Lucas 22 vss. 31—34. En de Heere zeide: Simon, Siraon, zie, de satan heeft ulieden zeer begeerd om te ziften als de tarwe; maar Ik heb voor u gebeden, dat uw geloof niet ophoude; en gij, als gij eens zult bekeerd zijn, zoo versterk uwe broeders. En hij zeide tot Hem: Heere, ik ben bereid met u ook in de gevangenis en in den dood te gaan. Maar Hij zeide: Ik zeg u, Petrus, de haan zal heden niet kraaien eer gij driemaal zult verloochend hebben dat gij Mij kent.

Zoo isdan de duivel niet alleen de tegenstander van Jezus maar ook Zijn knecht. Hij doet een aanval op Zijn rijk doch om een geduchte nederlaag te lijden. Satan wordt opgevorderd in het groote rechtsgeding des hemels en moet zijn taak vervullen zijns ondanks tot glorie Gods, tegelijk door duivelsche begeerte gedreven om te verderven en te verstoren. De vraag van het eigendomsrecht is hier aan de orde; het eigendomsrecht op de Kerk. Jezus zegt: de Kerk is van Mij. Het zijn Mijne schapen. Satan zegt: het zijn mijne vaten! Ik vorder ze op en eisch ze te terug.

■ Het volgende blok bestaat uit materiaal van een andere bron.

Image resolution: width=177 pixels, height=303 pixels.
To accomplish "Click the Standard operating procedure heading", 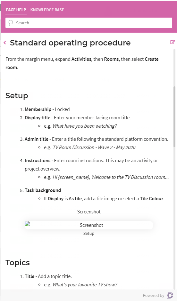I will coord(70,43).
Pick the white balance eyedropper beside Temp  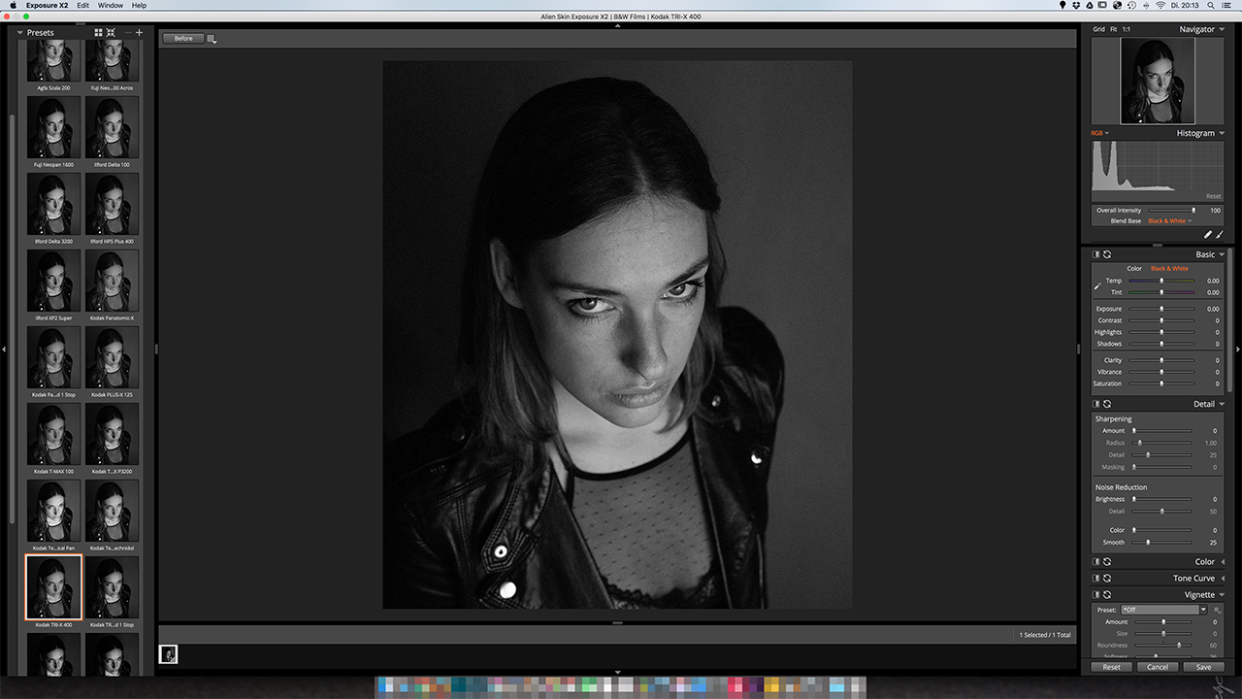coord(1098,286)
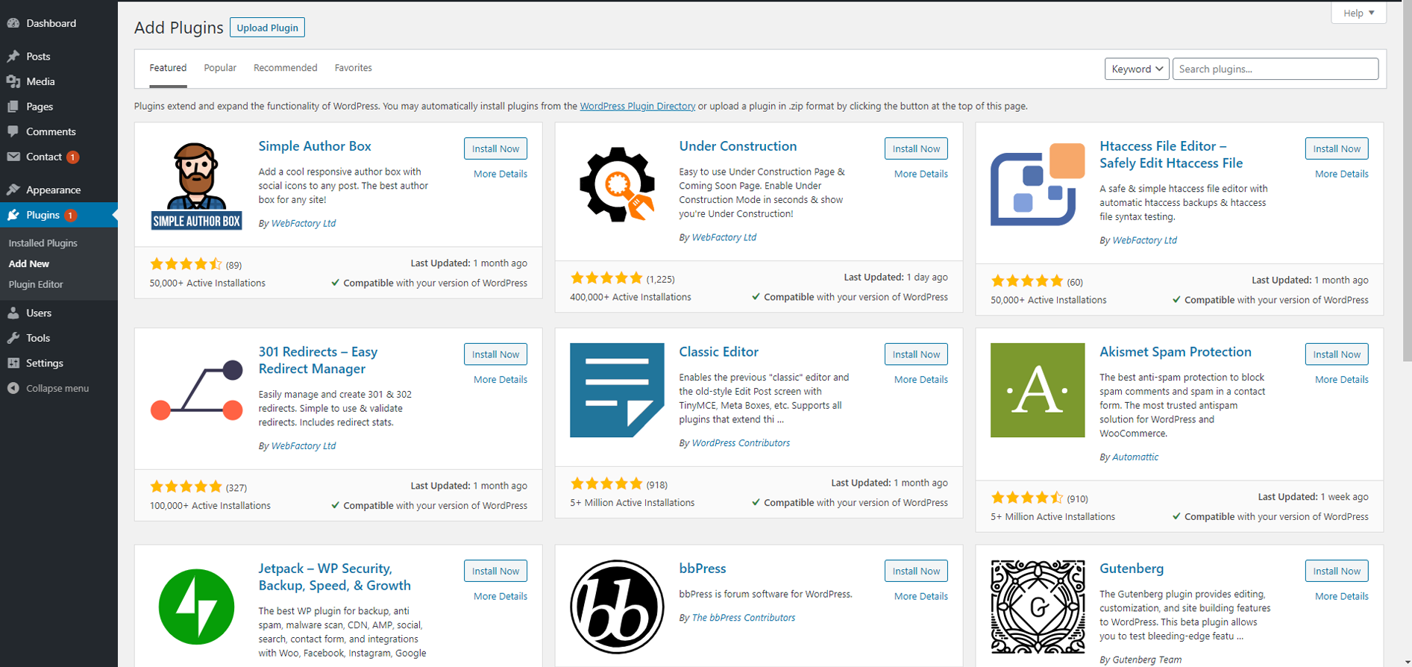Expand the Help panel dropdown
Screen dimensions: 1412x667
1358,13
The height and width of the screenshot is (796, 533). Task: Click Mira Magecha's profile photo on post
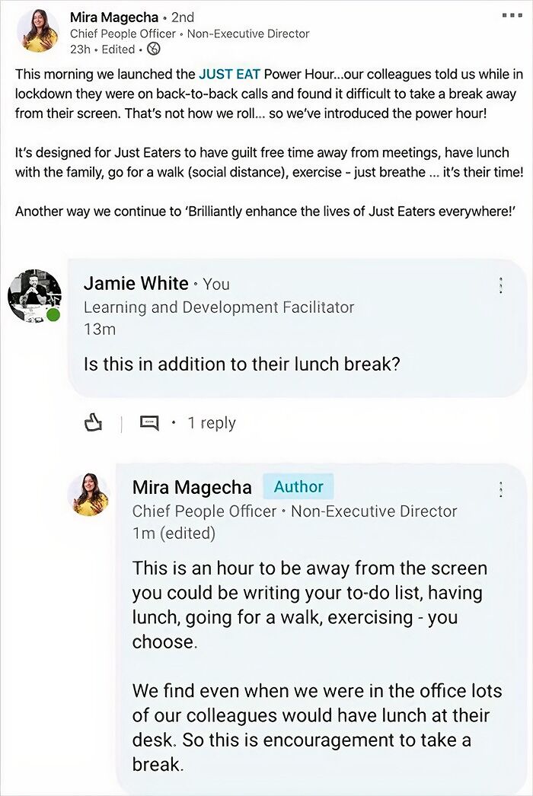(x=37, y=30)
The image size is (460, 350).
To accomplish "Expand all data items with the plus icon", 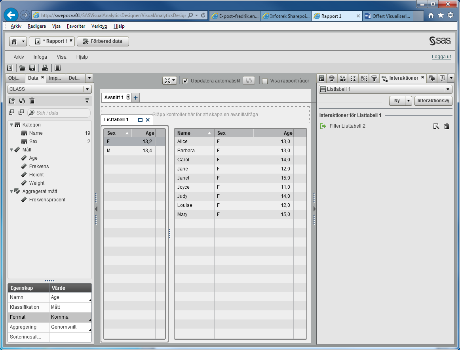I will click(11, 112).
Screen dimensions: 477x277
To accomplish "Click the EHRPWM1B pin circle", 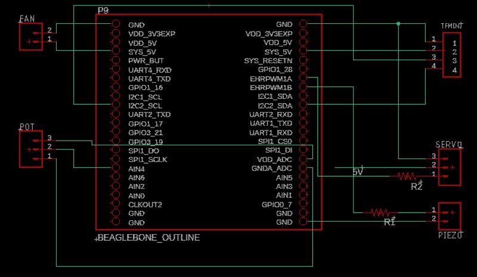I will coord(303,86).
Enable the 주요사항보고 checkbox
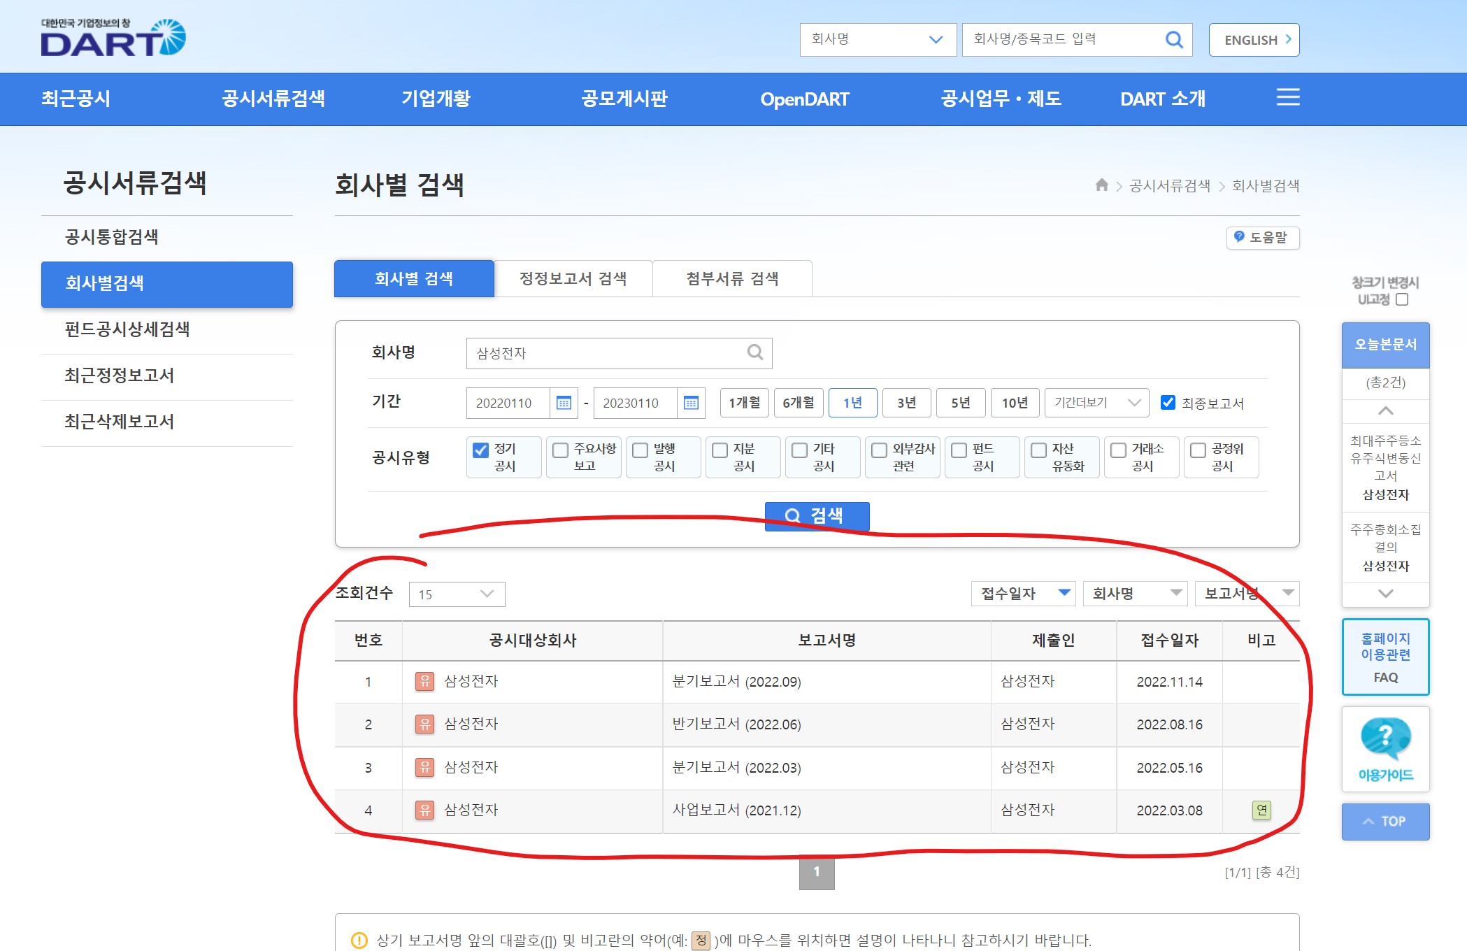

Welnu, hij mag ziften, hen ziften als de tarwe. Meer wordt hem niet toegestaan.
Op welken tijd begeerde satan dit? Het werkwoord wijst ons op een bepaald tijdstip. Het gaat hier om het ziften in dezen nacht, terwijl Gods onweer door de wereld trekt. Want het is waar, dat hij altijd begeert te ziften, doch in onzen text wordt toch zeer bepaald het ziften in dezen nacht bedoeld. Een geweldige zifting; een crisis-zifting. Het doet ons denken aan hetgeen wij van Job lezen. Satan verschijnt in de vergadering Godes en zegt, niet zonder spot: is het om niet, dat Job God vreest? Dan doet hij een voorstel: laat mij Job aanvallen en verzoeken terwijl hem alles ontvalt aan have en goed, ja, aan kinderen en ieder zich tegen hem keert! Satan moet zijn leven verschoonen, verder mag hij zijn gang gaan. Hoe bang wordt het dan Job en wat komt er van zijn vroomheid en vreeze Gods terecht! Hij misdraagt zich tot vervloeking van zijn geboortedag toe; hij beschuldigt God van onrecht... en dan ziet hij dien één uit duizend niet!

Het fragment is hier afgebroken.